# Understand How Bubble Sort, Insertion Sort and Merge Sort Work with JavaScript12 min read

A computer system is a machine that connects computer hardware with computer software. In order to have a good computer with a fancy speed, it depends upon many factors, from hardware to software, single-thread computer to parallel-computer. All of those need sophisticated algorithms to run and operate. You might wonder whether algorithms are truly that important on contemporary computers in light of other advanced technologies, such as:

- advanced computer architectures and fabrication technologies,
- easy-to-use, intuitive, graphical user interfaces (GUIs),
- object-oriented systems, integrated Web technologies,
- fast networking, both wired and wireless. (WLAN, MAN, LAN, WAN, etc…)

Every time you use your computer with friendly GUIs, actually it’s really sophisticated algorithms behind the scene.

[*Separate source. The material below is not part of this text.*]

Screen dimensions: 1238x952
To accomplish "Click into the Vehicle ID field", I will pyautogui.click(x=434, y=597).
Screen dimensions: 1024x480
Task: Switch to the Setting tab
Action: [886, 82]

Having a solid base of algorithmic knowledge and technique is one characteristic that separates the truly skilled programmers from the novices. With modern computing technology, you can accomplish some tasks without knowing much about algorithms, but with a good background in algorithms, you can do much, much more.

Greatness starts from small steps. From the very beginning, when learning algorithms we typically begin with fundamental concepts such as sorting algorithms for sorting numbers in arrays. In this article, we will learn in detail some of the most popular sorting algorithms which are Bubble Sort, Insertion Sort and Merge Sort and identifying the time complexity each of them then finally compares those algorithms with others to help us determine what should we use in particular input size.

## Bubble Sort

Bubble sort is a simple sorting algorithm. This algorithm will compare algorithms in which each pair of adjacent elements is compared and the elements are swapped if they are not in order. Due to the fact that the time complexity of this algorithm is **Ο(n²)** in the worst case, as we mentioned in the previous article, it’s not suitable for large data and just should be used in small input.

#### How does it work?

First, I’ll help you illustrate this algorithm by drawing a diagram and writing ** pseudocode**.

Diagram:

*Input: (Unsorted Array)*: [7,3,4,6,1,5,2]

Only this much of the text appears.